◆ **Required work**
Can you give the part of the appeal ruling that opens with the words containing "The trial judge found" and closes with "the disputed items." again, changing "appeal book" to "appeal record"?

◆ **Document text**
"""

The trial judge found the patent invalid for want of utility.
[3]
The appellant submits that a number of documents
should be included in the appeal book as they are necessary and relevant to
issues on appeal. It proposes to include the disputed documents in a separate
volume of the appeal book, specifically in volume 16. I will address each of
the disputed items.
[4]
The appellant argues that the trial judge erred
in failing to limit Dr. Virani’s expertise and subsequent testimony. To this
end, it proposes to include exhibit P-C, which contains Dr.Virani’s proposed
expert qualifications. The respondent maintains that P-C constitutes a brief of
the proposed expert qualifications, objections and argument of counsel. It was
not offered as evidence at the trial. In my view, if there is to be argument on
appeal regarding the designation of expertise and its subsequent impact, it
would be helpful to the court to have the qualifications of the expert
available to it. Therefore, the proposed expert qualifications of Dr. Virani,
exclusive of any other material that may be contained in the brief, may be
included in the appeal book.
[5]
The next items relate to an alleged procedural
error on the part of the trial judge, that is, permitting the respondent to
enter the reply testimony of Dr. Virani during the respondent’s case-in-chief.
The appellant claims that the reply expert report of Dr. Virani dated April 30,
2010 is necessary to enable the court to understand the nature of the prejudice
arising from the trial judge’s error in procedure. The appellant urges error on
the side of caution in this respect. I do not believe the reply expert report
will be of assistance to the court. Dr. Virani’s reply report responded to the
appellant’s expert, Dr. Barkley, who was not called at trial. Consequently, the
Virani reply report was withdrawn and did not form part of the evidence. There
is no reference to it in the trial judge’s reasons and I see no need to include
it in the appeal book.
[6]
Document D-H is a letter to the court, written
by counsel for the respondent, explaining the outcome of an attempt to enforce
letters rogatory for MGH witnesses. The appellant sought to introduce the
letter as an exhibit. No ruling was ever made. On this basis, the appellant
claims that the letter should be in the appeal book because it was improperly
excluded at trial. This particular argument relates to the trial judge’s
comment that the appellant was not able “to secure the voluntary attendance of
any witness with direct knowledge of the Massachusetts
General Hospital clinical study (the MGH study) that constituted [the appellant’s]
evidence of utility.” That, however, was not the end of the matter. The trial
judge went on and explicitly stated that he drew no adverse inference in this
respect. Therefore, the letter would not be of assistance to the court.

"""

(Stored records)
"""

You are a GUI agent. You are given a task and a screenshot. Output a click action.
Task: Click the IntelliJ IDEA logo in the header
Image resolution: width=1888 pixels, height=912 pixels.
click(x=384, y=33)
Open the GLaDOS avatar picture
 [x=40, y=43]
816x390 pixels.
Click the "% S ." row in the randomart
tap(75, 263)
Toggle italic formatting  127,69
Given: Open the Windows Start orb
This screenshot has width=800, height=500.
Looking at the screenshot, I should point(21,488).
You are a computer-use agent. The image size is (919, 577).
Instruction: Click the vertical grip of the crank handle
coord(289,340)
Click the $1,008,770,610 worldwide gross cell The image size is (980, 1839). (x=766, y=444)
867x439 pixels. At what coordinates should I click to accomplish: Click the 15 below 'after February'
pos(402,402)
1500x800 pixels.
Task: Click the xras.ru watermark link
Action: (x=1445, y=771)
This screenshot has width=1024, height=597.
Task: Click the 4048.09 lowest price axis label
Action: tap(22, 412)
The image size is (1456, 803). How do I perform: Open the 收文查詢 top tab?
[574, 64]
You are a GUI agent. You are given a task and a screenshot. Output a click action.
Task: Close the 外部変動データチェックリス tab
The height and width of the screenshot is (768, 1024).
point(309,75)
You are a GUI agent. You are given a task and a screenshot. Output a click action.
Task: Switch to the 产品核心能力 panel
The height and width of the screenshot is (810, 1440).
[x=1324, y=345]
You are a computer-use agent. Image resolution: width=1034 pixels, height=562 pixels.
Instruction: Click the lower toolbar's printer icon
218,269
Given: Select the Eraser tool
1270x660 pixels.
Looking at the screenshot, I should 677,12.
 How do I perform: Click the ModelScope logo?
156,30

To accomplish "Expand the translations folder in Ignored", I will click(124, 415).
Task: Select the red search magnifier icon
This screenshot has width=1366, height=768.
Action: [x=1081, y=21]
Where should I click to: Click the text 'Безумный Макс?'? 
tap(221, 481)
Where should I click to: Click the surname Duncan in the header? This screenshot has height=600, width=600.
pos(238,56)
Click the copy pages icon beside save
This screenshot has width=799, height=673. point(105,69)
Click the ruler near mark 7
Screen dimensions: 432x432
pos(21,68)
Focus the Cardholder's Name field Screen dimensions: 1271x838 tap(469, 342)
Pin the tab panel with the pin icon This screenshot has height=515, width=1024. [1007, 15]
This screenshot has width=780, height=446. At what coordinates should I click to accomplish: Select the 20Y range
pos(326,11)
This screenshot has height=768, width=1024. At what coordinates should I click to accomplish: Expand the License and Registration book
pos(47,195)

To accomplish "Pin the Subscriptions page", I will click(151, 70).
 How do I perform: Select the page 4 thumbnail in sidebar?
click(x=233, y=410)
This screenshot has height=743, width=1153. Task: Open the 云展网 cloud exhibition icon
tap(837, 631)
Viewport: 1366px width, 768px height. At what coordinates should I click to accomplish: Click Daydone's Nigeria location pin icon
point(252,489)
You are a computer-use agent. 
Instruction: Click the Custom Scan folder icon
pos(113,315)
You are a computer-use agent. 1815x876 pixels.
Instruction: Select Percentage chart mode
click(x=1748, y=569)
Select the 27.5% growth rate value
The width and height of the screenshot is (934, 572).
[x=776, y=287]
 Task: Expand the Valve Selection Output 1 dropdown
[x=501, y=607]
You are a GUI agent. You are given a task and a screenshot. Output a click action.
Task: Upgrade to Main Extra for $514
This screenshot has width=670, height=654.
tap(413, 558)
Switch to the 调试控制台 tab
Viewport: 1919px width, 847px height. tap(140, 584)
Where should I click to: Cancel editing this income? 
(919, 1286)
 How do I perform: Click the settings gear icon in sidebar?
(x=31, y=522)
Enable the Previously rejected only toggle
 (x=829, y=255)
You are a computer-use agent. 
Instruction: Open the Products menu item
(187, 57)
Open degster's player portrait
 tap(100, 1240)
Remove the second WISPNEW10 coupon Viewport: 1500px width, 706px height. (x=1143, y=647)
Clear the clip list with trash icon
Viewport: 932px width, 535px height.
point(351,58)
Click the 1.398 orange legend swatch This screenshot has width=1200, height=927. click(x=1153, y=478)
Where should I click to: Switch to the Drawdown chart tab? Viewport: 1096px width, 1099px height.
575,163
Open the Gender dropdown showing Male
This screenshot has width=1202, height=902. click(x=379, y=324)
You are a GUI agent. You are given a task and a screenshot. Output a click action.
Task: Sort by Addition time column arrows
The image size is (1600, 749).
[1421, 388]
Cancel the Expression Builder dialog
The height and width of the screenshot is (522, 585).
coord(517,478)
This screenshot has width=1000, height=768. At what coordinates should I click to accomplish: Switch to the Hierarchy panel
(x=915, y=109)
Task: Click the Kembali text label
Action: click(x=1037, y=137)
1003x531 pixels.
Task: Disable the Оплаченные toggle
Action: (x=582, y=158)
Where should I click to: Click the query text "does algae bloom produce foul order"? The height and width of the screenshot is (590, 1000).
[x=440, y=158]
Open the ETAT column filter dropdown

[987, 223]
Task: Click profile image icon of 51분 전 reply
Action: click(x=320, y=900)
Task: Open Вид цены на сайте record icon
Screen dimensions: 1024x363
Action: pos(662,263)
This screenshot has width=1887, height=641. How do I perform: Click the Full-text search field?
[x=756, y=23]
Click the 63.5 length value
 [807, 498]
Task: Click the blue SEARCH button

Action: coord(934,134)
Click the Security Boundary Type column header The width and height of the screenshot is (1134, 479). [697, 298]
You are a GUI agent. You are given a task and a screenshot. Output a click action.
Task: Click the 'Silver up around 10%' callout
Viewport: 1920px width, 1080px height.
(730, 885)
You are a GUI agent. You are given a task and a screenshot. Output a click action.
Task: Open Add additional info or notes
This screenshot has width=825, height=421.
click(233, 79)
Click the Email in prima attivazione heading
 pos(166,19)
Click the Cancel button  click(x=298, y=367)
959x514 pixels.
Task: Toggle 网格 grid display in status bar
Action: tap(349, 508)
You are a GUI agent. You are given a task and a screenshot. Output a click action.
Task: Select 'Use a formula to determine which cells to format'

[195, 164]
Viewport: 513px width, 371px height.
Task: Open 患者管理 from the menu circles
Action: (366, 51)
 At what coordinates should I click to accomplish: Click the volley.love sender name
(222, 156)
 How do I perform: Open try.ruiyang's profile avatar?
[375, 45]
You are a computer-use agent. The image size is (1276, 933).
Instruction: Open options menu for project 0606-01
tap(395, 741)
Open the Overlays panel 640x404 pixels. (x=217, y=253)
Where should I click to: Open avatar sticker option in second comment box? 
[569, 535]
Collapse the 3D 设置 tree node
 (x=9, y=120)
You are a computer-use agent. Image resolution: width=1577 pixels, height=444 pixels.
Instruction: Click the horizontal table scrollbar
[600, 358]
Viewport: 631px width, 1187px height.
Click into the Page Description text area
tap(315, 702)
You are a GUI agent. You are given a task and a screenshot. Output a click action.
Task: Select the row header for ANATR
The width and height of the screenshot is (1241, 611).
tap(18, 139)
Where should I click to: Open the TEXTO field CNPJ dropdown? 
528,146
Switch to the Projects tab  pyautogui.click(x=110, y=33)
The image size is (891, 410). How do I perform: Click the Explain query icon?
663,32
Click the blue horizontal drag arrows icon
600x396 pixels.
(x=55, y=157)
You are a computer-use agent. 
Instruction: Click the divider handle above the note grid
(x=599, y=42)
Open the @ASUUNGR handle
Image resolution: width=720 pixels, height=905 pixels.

"""

◆ **Completed exercise**
The trial judge found the patent invalid for want of utility.
[3]
The appellant submits that a number of documents
should be included in the appeal record as they are necessary and relevant to
issues on appeal. It proposes to include the disputed documents in a separate
volume of the appeal record, specifically in volume 16. I will address each of
the disputed items.